Watch the Gameplay Video (choppy video, desynchronized sound from recording):

You can download the game HERE!

Semester Project BA3: Q®

QR Logo
Q® (“QR”) is a Collectible Card Game / Outdoor Card Hunting Experience for android. It features an original card game with a corporate theme, faction VS faction metagame, and physical-space card hunts. You are recruited by one of the eight corporations as an area manager to increase your corporation’s profits and public appearance. Win card games against players from other corporations to increase your corporation’s power. Team up with other players of your faction to find powerful cards to add to your decks, and become the megacorp to rule the world.

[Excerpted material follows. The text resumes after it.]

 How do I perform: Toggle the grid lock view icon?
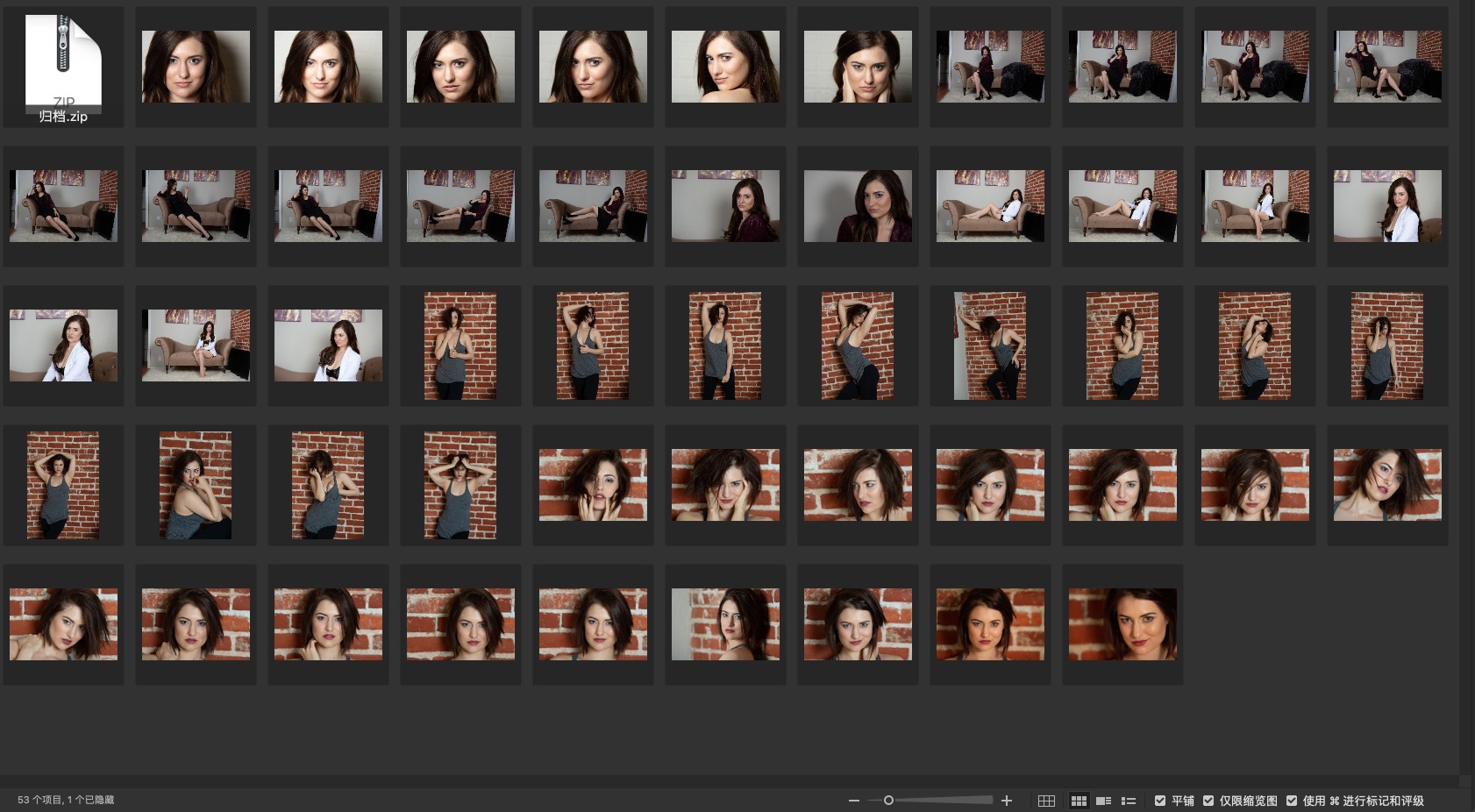coord(1046,801)
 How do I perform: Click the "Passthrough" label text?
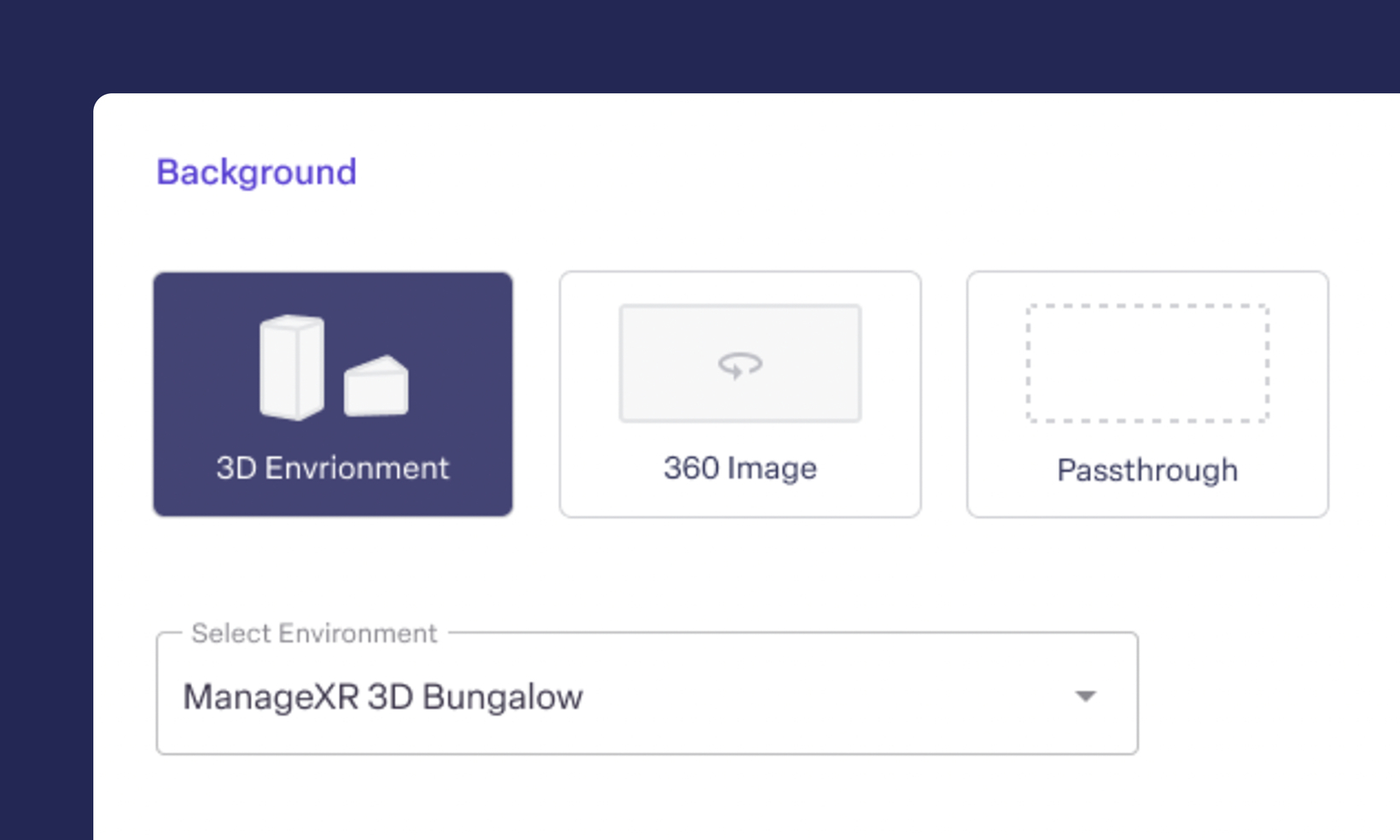(1147, 470)

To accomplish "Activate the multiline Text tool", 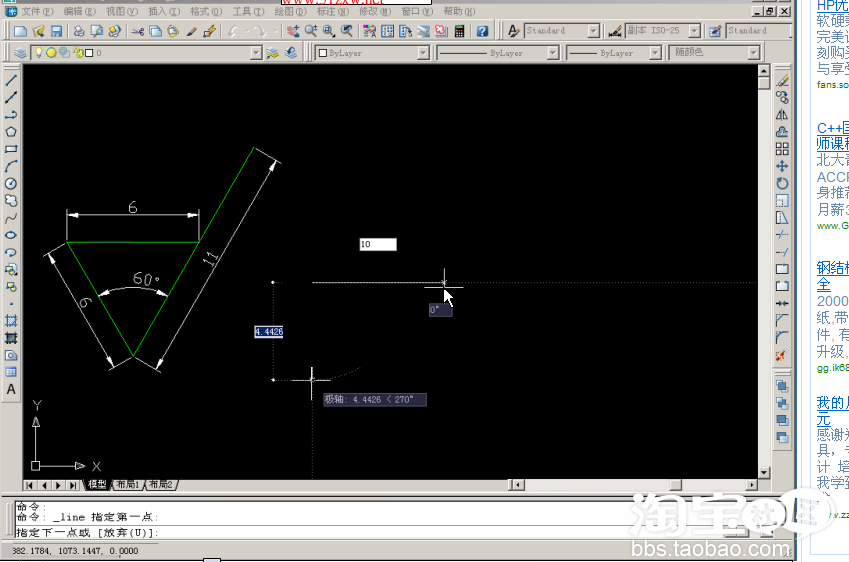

Q® was the third Semester Project I did in the CGL (Nov 30th 2016 – Feb 2nd 2017). I worked with Andreas Gefken, Caterina Böhm, Matthias Siegel, Owen Franke, and Sarah Engelhardt on this.

I made the Unity Prototype except for the QR-Scanning and collecting new cards. This included the entire card-game mechanics and deck-builder, as well as the menus. I also acted as the project leader in the second half of the project.

You can download the android apk, a PC and Mac build HERE.
You can read about the development process HERE.

Semester Project BA2: The Toddler Connection

TTC Title

The Toddler Connection is a detective game for the HTC Vive. It features investigative dialogue, with a unique dialogue mechanic, as well as two distinct perspectives on the world. You take on the role of a toddler in kindergarten who likes playing detective and solving mysteries. Once again playing his game of detective, he searches for the stolen bracelet of his crush, the kindergarten teacher. By talking to the other toddlers in kindergarten, or rather their film-noir alter egos, you find clues and hints about the missing bracelet until you can finally face the thief!

The Toddler Connection is the second Semester Project I did in the Cologne Game Lab, during May to July of 2016. I worked with Felix Schade, Pierre Schlömp and Dominique Bodden on this.

I worked together with Felix Schade on the VR controls and the “inventory” part of the dialog system, and made the dialog system itself on my own.